Soms wordt ook elektrogustometrie gedaan. Een stroom met lage intensiteit wordt toegepast op het oppervlak van de tong. Vervolgens wordt voor elke helft van de tong afzonderlijk de smaakdrempel bepaald, dat wil zeggen de geringste prikkel die bij de proefpersoon een smaakperceptie oproept. Om dit te doen, wordt de stroomsterkte verhoogd totdat de testpersoon de irritatie waarneemt als een zure of metaalachtige smaak.

Verder onderzoek

In individuele gevallen kan nader onderzoek ter verduidelijking van een dysgeusie zinvol zijn. Soms worden de bloedspiegels van vitamine A, vitamine B12, foliumzuur, zink, creatinine en ijzer bepaald of wordt de bloedsuikerspiegel gemeten. Als de arts vermoedt dat een infectie met bepaalde virussen de oorzaak is van dysgeusie, wordt het bloed van de patiënt onderzocht op antistoffen tegen deze ziekteverwekkers. Als bijvoorbeeld een tumor of een chronische sinusitis de trigger is voor een smaakstoornis, kan beeldvormend onderzoek van de hersenschedel of het mond- en halsgebied zekerheid bieden - bijvoorbeeld door middel van computertomografie of magnetische resonantie beeldvorming (MRI) .

Dysgeusie: vormen

Er zijn verschillende soorten dysgeusie. Er wordt een fundamenteel onderscheid gemaakt tussen kwalitatieve en kwantitatieve smaakstoornissen, die elk verder kunnen worden onderverdeeld:

Kwalitatieve dysgeusieën zijn gebaseerd op een veranderde of hallucinatoire smaakperceptie:

  • Parageusie: smaakprikkels worden anders waargenomen. Sommige getroffen mensen ervaren zoete dingen als bitter.
  • Fantogeusie: hier worden smaakindrukken verkregen die geen bron van stimulatie hebben.
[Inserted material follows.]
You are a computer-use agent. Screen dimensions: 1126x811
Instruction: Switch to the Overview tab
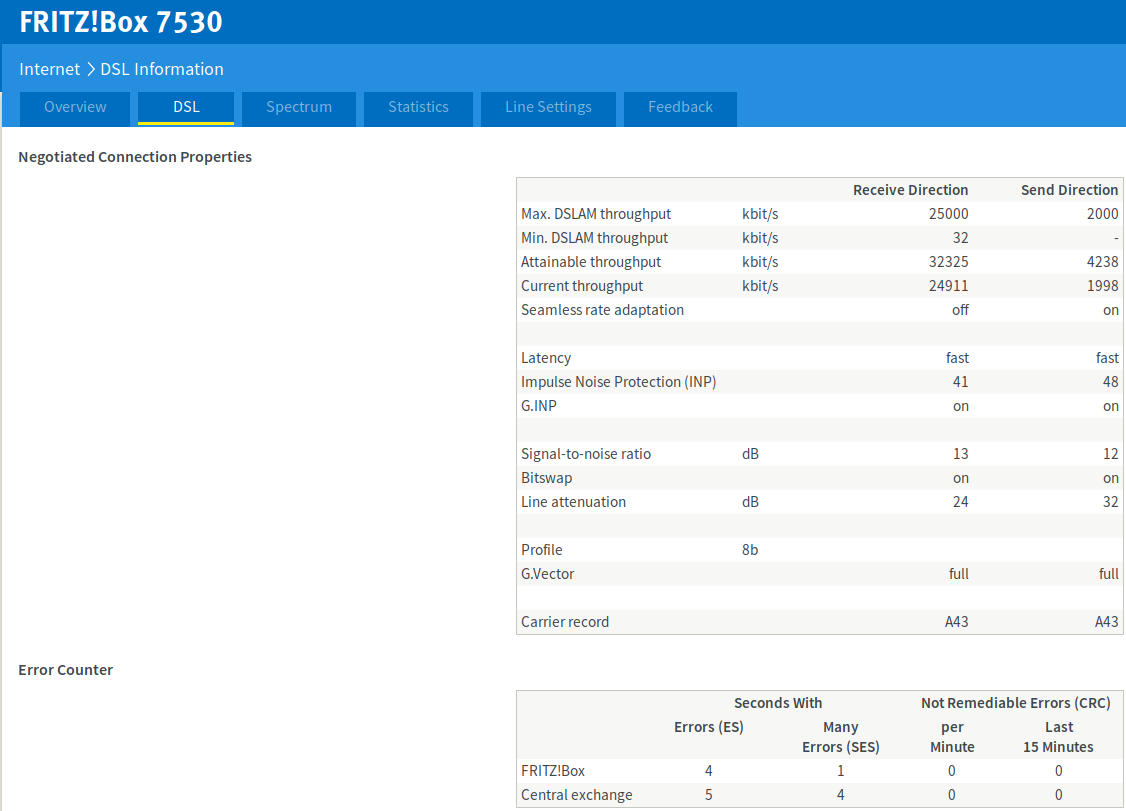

Voorbeelden zijn een aanhoudende bittere of metaalachtige smaak in de mond, ook al hebben de getroffenen niets van die aard gegeten of gedronken.

Kwantitatieve dysgeusieën omvatten een overdreven verhoogde, verminderde of ontbrekende smaakperceptie voor zoet, zuur, enz.

  • Hypergeusie: de smaakzin van de persoon is overgevoelig.
  • Hypogeusie: hier is het tegenovergestelde het geval - de perceptie van smaak is verzwakt.
  • Ageusie: Bij deze zeldzame vorm van dysgeusie kunnen de getroffenen niets meer proeven (volledige ageusie) of nauwelijks iets proeven (functionele ageusie) of bepaalde smaken niet meer waarnemen (gedeeltelijke ageusie).

Kwalitatieve vormen van dysgeusie komen vaker voor dan kwantitatieve smaakstoornissen.